Adalah tentang bising kendaraan dan hingar bingar kota pagi ini. Ada lalu lalang mahkluk yang mengusik lamunanku sebelum bis kampus menyerobot perlahan diantara kerumunan kendaraan. Ku melompat naik, melempar puntung rokok ke luar pintu, meneliti isi bis dan menemukan bangku kosong, di baris ke enam. Ada dua kursi di setiap barisnya, sebelah kiri dan kanan berjumlah sama.

Pagi ini, adalah tentang selamat pagi pada alam yang masih setia menghadirkan pagi, pada matahari yang masih berujar dengan hawa panasnya dan pada hidup yang terus mengukir tapak-tapaknya dalam cerita dan kenangan. Juga pada kota yang didiami, kota berkarang dengan suhu membakar, selamat pagi aku ucapkan dalam batin sembari tersenyum pada hidup yang selalu menuntut perubahan.

Kehidupan selalu begitu. Semuanya bergulir secara teratur, mengarsir bagiannya masing-masing dengan nama dan cerita yang berbeda namun masih bertumpu pada kenyataan yang sama, dalam bagian yang bernama kehidupan itu sendiri. Kejatuhan atau keterpurukan selalu didefenisikan sebagai jalan untuk bahagia. Seperti itulah pada akhirnya, tak ada satupun yang benar-benar dikutuk atau disesali. Semuanya hanya persoalan waktu yang mengantri untuk terjadi dan aku selalu percaya bahwa semuanya selalu seizinNya.

Aku berharap kehidupan mempertemukan aku dengan hal-hal baik setiap paginya, bagaimanapun setiap orang tentu mengharapkan hal baik mendatanginya. Kalaupun ada hal buruk yang nantinya terjadi, aku pasti akan menamainya sebagai pelajaran.

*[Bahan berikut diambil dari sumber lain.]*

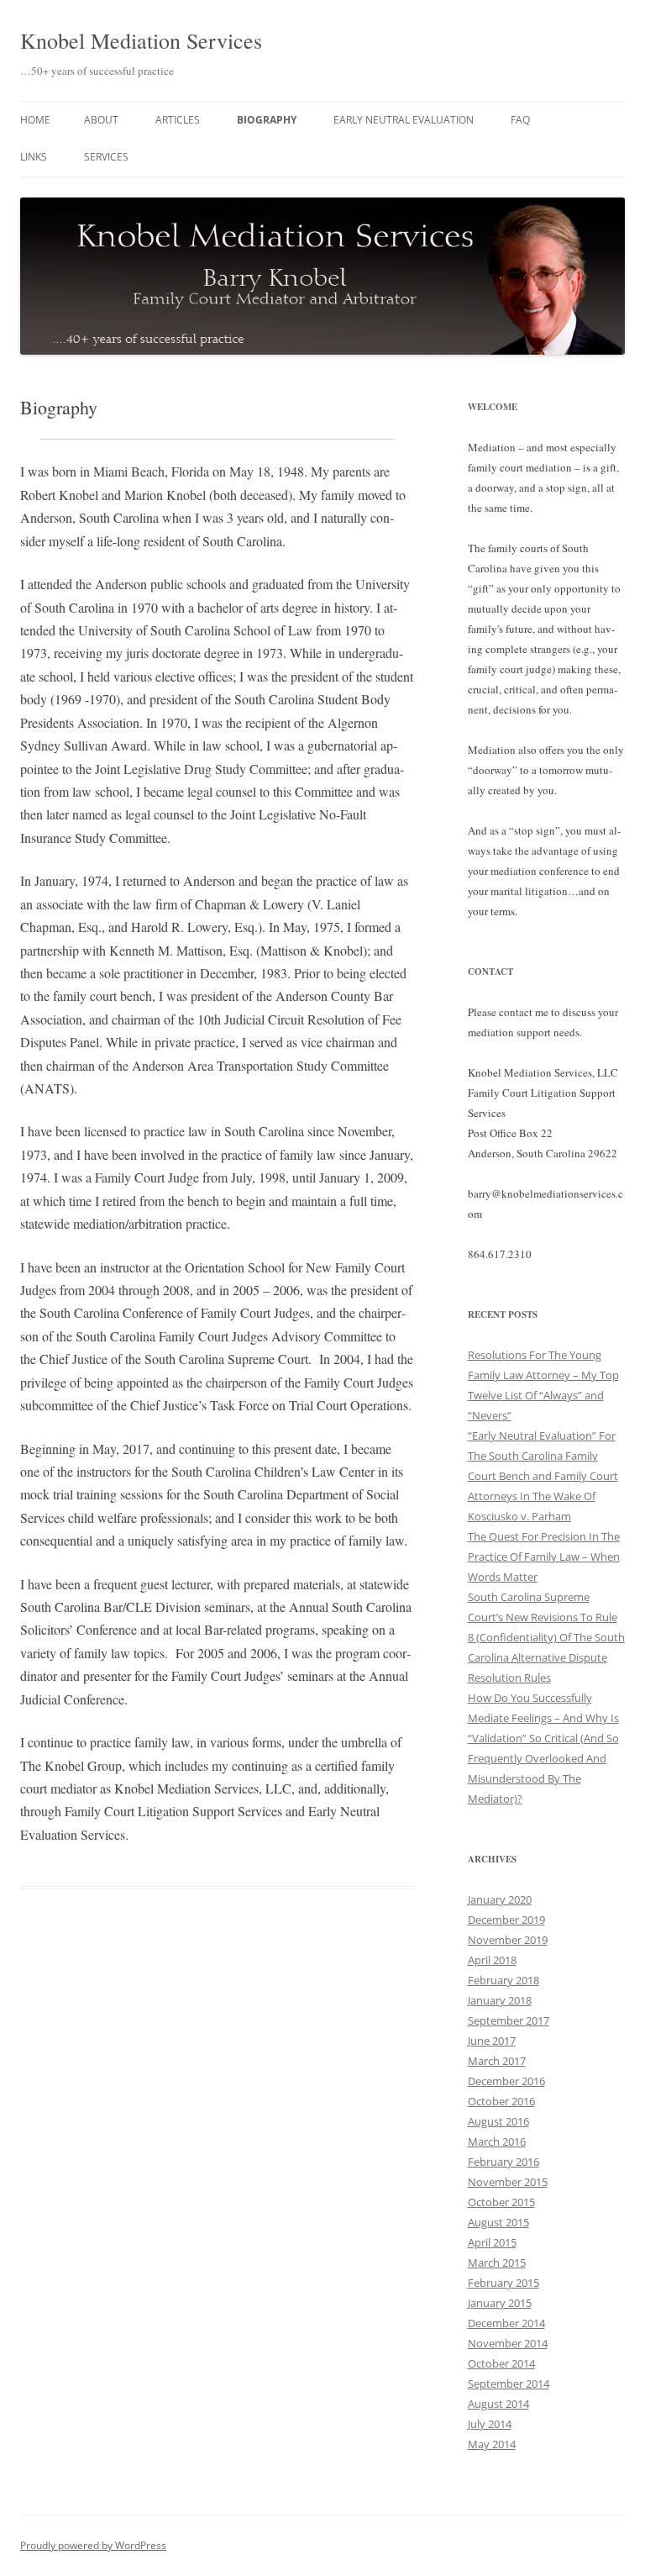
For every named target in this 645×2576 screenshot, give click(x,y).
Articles (177, 120)
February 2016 (503, 2161)
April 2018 (492, 1960)
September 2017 (508, 2020)
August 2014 (498, 2403)
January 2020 (500, 1899)
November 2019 (508, 1939)
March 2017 (497, 2060)
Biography (266, 120)
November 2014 (508, 2343)
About (101, 120)
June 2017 (492, 2040)
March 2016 (497, 2141)
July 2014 (489, 2423)
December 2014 (506, 2323)
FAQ (520, 120)
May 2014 (492, 2444)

Demikian juga persoalan pertemuan kita. Kita bertemu di pucuk-pucuk pagi, ketika mentari belum leluasa merenggut kesejukan embun, ketika cerita semarak bunga di depan katedral belum memilih mengalah pada panas dan lalu lalang kendaraan baru saja membentuk irama kebisingan yang memekakan telinga. Ada angsana yang berdiri di seberang jalan, tepat di depan katedral dengan daun-daun hijau merayu memanjakan retina. Ada bougenvil dengan aneka warna berbaris sepanjang jalan, bunganya menawan, menyembunyikan duri-duri di balik rimbun daunnya seolah membuktikan ada sesuatu yang tetap menyimpan keindahan di tengah hawa panas yang membakar.

Semuanya adalah kelaziman, terjadi setiap harinya meski tak semuanya kuperhatikan dengan saksama. Aku hanya mengeneralisasi, kehidupan adalah perubahan. Sisi kiri dan kanan hanya soal pemandangan biasa, tetapi berangsur-angsur berubah, membuatku melihat kota ini dengan cara yang berbeda setelah melihatmu pagi ini.

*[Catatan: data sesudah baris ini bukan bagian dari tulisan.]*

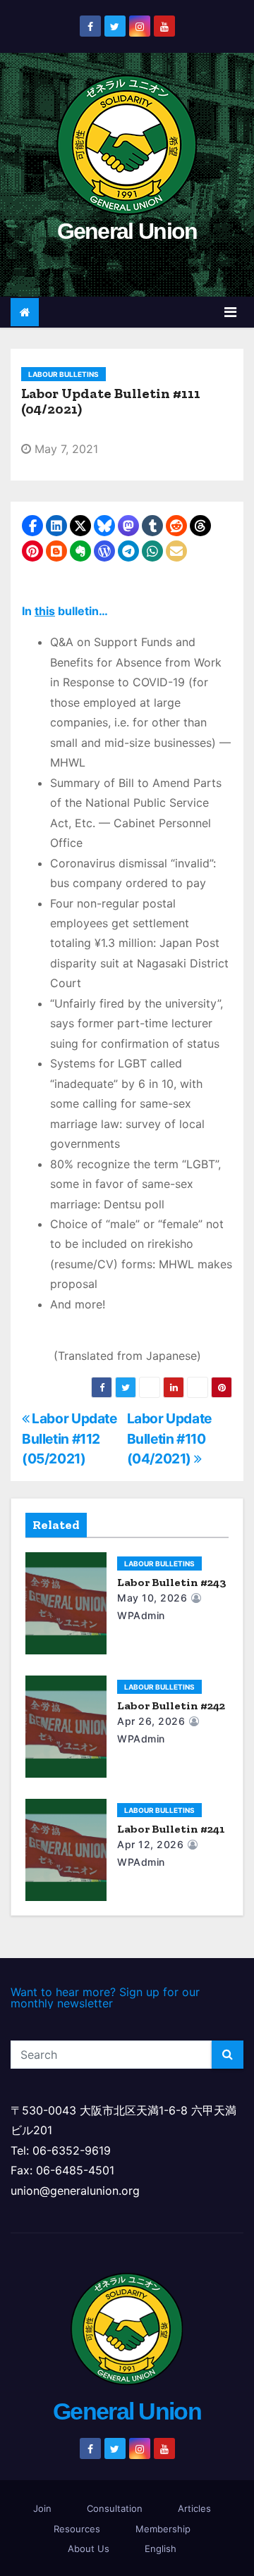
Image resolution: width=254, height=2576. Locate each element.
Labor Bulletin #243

Entah karena kebetulan engkau ada di sana, di dalam tempat dan keadaan yang membuatku melihatmu lalu menginginkanmu. Aku hanya percaya semua yang terjadi tak ada yang kebetulan. Semuanya adalah ukiran takdir dan pertemuan kita ada di dalamnya, di dalam bagian  bernama takdir itu ada kau dan aku yang memang dipertemukan oleh semesta entah dengan tujuan apa pada akhirnya. Aku tak sibuk memikirkan soal itu, kita bertemu, itulah takdirnya yang tetap ku percayai.

Bukan kita sebenarnya, tetapi aku sendiri yang merasa menemukanmu di antara para penumpang bis pagi ini. Kepalamu tersandar di sandaran bangku bis dan tanganmu mencengkram ransel hitam di pangkuanmu. Aku menatap kepalamu dari baris keenam dan engkau ada di baris ketiga. Engkau menikmati angin yang membelai wajahmu, memilih terpejam setengah sadar dan menyembunyikan wajahmu dengan lambaian rambut ikalmu yang bersua dengan angin tepat di depan jendela bis. Lalu beberapa detik kemudian tak ada lagi yang lebih indah darimu.

Kupastikan harus melihat jelas matamu, hidungmu dan menghafal raut mukamu. Kita cukup beradu pandang saja, menolehlah ke arahku, aku berharap dengan sungguh-sungguh.

Seorang gadis berkaca mata disebelahku memperhatikanku. Gerakan kepalaku seperti mengganggunya. Ia asyik dengan buku di pangkuannya sedari tadi. Sedikit mengangkat wajahnya saat aku menggerakan kepalaku untuk mencoba menangkap wajahmu. Berdehem, batuk lalu membaca lagi.

Sudut mataku mengikuti, gerakan apa selanjutnya, aku tak melihat jelas wajahmu sebab tertutup gerai rambut hitammu yang sedari tadi asyik terbuai angin. Ku julingkan sedikit, memicingkan retina, namun benar-benar tak ku temui gambaran wajahmu. Seperti tersembunyi, hampir kudapati tetapi akhirnya tertutup lagi dengan rambutmu. Engkau menikmati semilir itu sebagai hadiah tetapi aku mengutuknya sebagai penghalang. Ia membatalkan inginku untuk melihatmu, menikmati wajahmu sepanjang perjalanan.

"FKIP!" teriak beberapa penumpang hampir semuanya adalah mahasiswa nyaris bersamaan pada supir bis. Dan engkaupun turun tanpa menoleh....aku menggerak-gerakan kepalaku mengikuti gerak tubuhmu yang mulai menuruni tangga bis dengan perlahan-lahan. Berlalu....Kemeja warna merah, sepatu kets coklat,  ransel hitam dan rambut panjangmu. Itulah yang kuingat sebelum bis melaju lagi.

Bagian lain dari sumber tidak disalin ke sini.